*Records provided*

_ _ _ _ _

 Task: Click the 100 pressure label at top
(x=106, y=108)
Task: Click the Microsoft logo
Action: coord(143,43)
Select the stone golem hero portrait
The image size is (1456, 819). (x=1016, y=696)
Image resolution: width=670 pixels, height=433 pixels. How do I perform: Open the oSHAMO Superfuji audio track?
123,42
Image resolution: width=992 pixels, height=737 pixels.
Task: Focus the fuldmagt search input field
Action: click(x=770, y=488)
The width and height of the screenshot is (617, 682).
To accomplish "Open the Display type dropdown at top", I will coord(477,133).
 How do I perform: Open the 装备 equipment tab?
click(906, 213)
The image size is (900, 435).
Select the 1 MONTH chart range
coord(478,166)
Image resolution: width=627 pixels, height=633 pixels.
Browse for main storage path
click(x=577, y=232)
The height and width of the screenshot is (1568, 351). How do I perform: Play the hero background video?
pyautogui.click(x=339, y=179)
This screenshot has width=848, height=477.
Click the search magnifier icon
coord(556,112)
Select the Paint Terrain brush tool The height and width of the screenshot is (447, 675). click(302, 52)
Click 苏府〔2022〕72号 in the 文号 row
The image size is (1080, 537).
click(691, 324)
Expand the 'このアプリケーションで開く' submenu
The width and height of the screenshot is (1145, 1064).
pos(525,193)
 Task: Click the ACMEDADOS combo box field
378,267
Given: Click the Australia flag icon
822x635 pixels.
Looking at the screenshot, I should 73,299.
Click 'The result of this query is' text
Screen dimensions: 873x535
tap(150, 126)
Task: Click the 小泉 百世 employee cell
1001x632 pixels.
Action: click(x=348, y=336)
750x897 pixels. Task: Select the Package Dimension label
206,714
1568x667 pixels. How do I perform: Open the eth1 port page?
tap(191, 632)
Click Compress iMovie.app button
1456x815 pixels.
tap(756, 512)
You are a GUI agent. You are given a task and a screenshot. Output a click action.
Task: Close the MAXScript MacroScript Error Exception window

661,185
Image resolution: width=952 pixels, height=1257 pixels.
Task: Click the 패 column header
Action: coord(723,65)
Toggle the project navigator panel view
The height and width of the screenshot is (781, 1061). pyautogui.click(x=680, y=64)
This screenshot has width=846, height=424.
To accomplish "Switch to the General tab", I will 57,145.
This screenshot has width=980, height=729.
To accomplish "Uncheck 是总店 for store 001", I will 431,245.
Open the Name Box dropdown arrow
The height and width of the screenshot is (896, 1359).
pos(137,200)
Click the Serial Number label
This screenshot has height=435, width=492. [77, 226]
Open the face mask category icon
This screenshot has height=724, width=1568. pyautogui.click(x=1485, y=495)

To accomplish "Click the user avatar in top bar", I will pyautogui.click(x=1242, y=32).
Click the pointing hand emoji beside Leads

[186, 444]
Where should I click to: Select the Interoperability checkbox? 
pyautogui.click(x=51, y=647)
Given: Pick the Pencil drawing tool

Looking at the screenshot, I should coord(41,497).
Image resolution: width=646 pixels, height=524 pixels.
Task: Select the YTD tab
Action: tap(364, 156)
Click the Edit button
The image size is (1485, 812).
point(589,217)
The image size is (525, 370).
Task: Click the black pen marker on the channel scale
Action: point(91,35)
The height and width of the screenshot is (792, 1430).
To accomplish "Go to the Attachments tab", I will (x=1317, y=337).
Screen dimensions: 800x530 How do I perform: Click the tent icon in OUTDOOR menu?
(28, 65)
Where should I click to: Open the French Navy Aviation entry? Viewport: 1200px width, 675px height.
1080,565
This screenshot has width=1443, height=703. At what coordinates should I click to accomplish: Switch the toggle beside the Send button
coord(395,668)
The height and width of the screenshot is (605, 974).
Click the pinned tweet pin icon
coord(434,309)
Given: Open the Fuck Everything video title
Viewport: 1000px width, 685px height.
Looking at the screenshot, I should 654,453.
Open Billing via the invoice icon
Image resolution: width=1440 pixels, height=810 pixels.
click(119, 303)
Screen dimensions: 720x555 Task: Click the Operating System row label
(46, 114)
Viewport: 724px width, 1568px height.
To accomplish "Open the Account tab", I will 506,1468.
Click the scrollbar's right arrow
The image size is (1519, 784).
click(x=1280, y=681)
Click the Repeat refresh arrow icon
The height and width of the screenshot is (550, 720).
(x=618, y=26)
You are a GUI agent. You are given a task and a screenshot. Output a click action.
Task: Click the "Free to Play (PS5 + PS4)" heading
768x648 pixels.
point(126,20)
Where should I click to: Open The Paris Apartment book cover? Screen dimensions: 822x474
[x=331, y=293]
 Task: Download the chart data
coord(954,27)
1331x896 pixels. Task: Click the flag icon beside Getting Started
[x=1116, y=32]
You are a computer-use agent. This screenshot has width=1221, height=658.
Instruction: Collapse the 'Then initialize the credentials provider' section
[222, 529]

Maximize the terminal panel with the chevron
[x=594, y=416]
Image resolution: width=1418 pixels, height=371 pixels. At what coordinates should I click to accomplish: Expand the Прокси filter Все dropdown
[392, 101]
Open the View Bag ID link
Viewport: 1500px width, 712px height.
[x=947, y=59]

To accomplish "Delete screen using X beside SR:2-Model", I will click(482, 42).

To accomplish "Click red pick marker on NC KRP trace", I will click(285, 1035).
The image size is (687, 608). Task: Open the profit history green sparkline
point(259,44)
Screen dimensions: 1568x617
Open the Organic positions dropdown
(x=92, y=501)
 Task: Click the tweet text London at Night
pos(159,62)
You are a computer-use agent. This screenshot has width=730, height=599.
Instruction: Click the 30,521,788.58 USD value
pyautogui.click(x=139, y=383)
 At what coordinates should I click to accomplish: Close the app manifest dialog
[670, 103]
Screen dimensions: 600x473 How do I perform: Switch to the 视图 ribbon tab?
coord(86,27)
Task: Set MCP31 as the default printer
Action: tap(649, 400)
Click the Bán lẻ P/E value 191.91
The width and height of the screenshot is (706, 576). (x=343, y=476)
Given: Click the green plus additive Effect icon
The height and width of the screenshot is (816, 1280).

_ _ _ _ _

*Task brief*
Transcribe all entries exactly as they appear above.

*Answer to the problem*
 Task: Click the 100 pressure label at top
(x=106, y=108)
Task: Click the Microsoft logo
Action: coord(143,43)
Select the stone golem hero portrait
The image size is (1456, 819). (x=1016, y=696)
Image resolution: width=670 pixels, height=433 pixels. How do I perform: Open the oSHAMO Superfuji audio track?
123,42
Image resolution: width=992 pixels, height=737 pixels.
Task: Focus the fuldmagt search input field
Action: click(x=770, y=488)
The width and height of the screenshot is (617, 682).
To accomplish "Open the Display type dropdown at top", I will coord(477,133).
 How do I perform: Open the 装备 equipment tab?
click(906, 213)
The image size is (900, 435).
Select the 1 MONTH chart range
coord(478,166)
Image resolution: width=627 pixels, height=633 pixels.
Browse for main storage path
click(x=577, y=232)
The height and width of the screenshot is (1568, 351). How do I perform: Play the hero background video?
pyautogui.click(x=339, y=179)
This screenshot has width=848, height=477.
Click the search magnifier icon
coord(556,112)
Select the Paint Terrain brush tool The height and width of the screenshot is (447, 675). click(302, 52)
Click 苏府〔2022〕72号 in the 文号 row
The image size is (1080, 537).
click(691, 324)
Expand the 'このアプリケーションで開く' submenu
The width and height of the screenshot is (1145, 1064).
pos(525,193)
 Task: Click the ACMEDADOS combo box field
378,267
Given: Click the Australia flag icon
822x635 pixels.
Looking at the screenshot, I should 73,299.
Click 'The result of this query is' text
Screen dimensions: 873x535
tap(150, 126)
Task: Click the 小泉 百世 employee cell
1001x632 pixels.
Action: click(x=348, y=336)
750x897 pixels. Task: Select the Package Dimension label
206,714
1568x667 pixels. How do I perform: Open the eth1 port page?
tap(191, 632)
Click Compress iMovie.app button
1456x815 pixels.
tap(756, 512)
You are a GUI agent. You are given a task and a screenshot. Output a click action.
Task: Close the MAXScript MacroScript Error Exception window

661,185
Image resolution: width=952 pixels, height=1257 pixels.
Task: Click the 패 column header
Action: coord(723,65)
Toggle the project navigator panel view
The height and width of the screenshot is (781, 1061). pyautogui.click(x=680, y=64)
This screenshot has width=846, height=424.
To accomplish "Switch to the General tab", I will 57,145.
This screenshot has width=980, height=729.
To accomplish "Uncheck 是总店 for store 001", I will 431,245.
Open the Name Box dropdown arrow
The height and width of the screenshot is (896, 1359).
pos(137,200)
Click the Serial Number label
This screenshot has height=435, width=492. [77, 226]
Open the face mask category icon
This screenshot has height=724, width=1568. pyautogui.click(x=1485, y=495)

To accomplish "Click the user avatar in top bar", I will pyautogui.click(x=1242, y=32).
Click the pointing hand emoji beside Leads

[186, 444]
Where should I click to: Select the Interoperability checkbox? 
pyautogui.click(x=51, y=647)
Given: Pick the Pencil drawing tool

Looking at the screenshot, I should coord(41,497).
Image resolution: width=646 pixels, height=524 pixels.
Task: Select the YTD tab
Action: tap(364, 156)
Click the Edit button
The image size is (1485, 812).
point(589,217)
The image size is (525, 370).
Task: Click the black pen marker on the channel scale
Action: point(91,35)
The height and width of the screenshot is (792, 1430).
To accomplish "Go to the Attachments tab", I will (x=1317, y=337).
Screen dimensions: 800x530 How do I perform: Click the tent icon in OUTDOOR menu?
(28, 65)
Where should I click to: Open the French Navy Aviation entry? Viewport: 1200px width, 675px height.
1080,565
This screenshot has width=1443, height=703. At what coordinates should I click to accomplish: Switch the toggle beside the Send button
coord(395,668)
The height and width of the screenshot is (605, 974).
Click the pinned tweet pin icon
coord(434,309)
Given: Open the Fuck Everything video title
Viewport: 1000px width, 685px height.
Looking at the screenshot, I should 654,453.
Open Billing via the invoice icon
Image resolution: width=1440 pixels, height=810 pixels.
click(119, 303)
Screen dimensions: 720x555 Task: Click the Operating System row label
(46, 114)
Viewport: 724px width, 1568px height.
To accomplish "Open the Account tab", I will 506,1468.
Click the scrollbar's right arrow
The image size is (1519, 784).
click(x=1280, y=681)
Click the Repeat refresh arrow icon
The height and width of the screenshot is (550, 720).
(x=618, y=26)
You are a GUI agent. You are given a task and a screenshot. Output a click action.
Task: Click the "Free to Play (PS5 + PS4)" heading
768x648 pixels.
point(126,20)
Where should I click to: Open The Paris Apartment book cover? Screen dimensions: 822x474
[x=331, y=293]
 Task: Download the chart data
coord(954,27)
1331x896 pixels. Task: Click the flag icon beside Getting Started
[x=1116, y=32]
You are a computer-use agent. This screenshot has width=1221, height=658.
Instruction: Collapse the 'Then initialize the credentials provider' section
[222, 529]

Maximize the terminal panel with the chevron
[x=594, y=416]
Image resolution: width=1418 pixels, height=371 pixels. At what coordinates should I click to accomplish: Expand the Прокси filter Все dropdown
[392, 101]
Open the View Bag ID link
Viewport: 1500px width, 712px height.
[x=947, y=59]

To accomplish "Delete screen using X beside SR:2-Model", I will click(482, 42).

To accomplish "Click red pick marker on NC KRP trace", I will click(285, 1035).
The image size is (687, 608). Task: Open the profit history green sparkline
point(259,44)
Screen dimensions: 1568x617
Open the Organic positions dropdown
(x=92, y=501)
 Task: Click the tweet text London at Night
pos(159,62)
You are a computer-use agent. This screenshot has width=730, height=599.
Instruction: Click the 30,521,788.58 USD value
pyautogui.click(x=139, y=383)
 At what coordinates should I click to accomplish: Close the app manifest dialog
[670, 103]
Screen dimensions: 600x473 How do I perform: Switch to the 视图 ribbon tab?
coord(86,27)
Task: Set MCP31 as the default printer
Action: tap(649, 400)
Click the Bán lẻ P/E value 191.91
The width and height of the screenshot is (706, 576). (x=343, y=476)
Given: Click the green plus additive Effect icon
The height and width of the screenshot is (816, 1280).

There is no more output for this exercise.